**WHAT TO PRODUCE**
Please give back the listing below in full. Change nothing.
---------------
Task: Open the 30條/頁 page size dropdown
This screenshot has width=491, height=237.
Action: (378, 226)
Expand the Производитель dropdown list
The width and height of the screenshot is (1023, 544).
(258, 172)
---------------
**ANSWER TO THIS EXERCISE**
Task: Open the 30條/頁 page size dropdown
This screenshot has width=491, height=237.
Action: (378, 226)
Expand the Производитель dropdown list
The width and height of the screenshot is (1023, 544).
(258, 172)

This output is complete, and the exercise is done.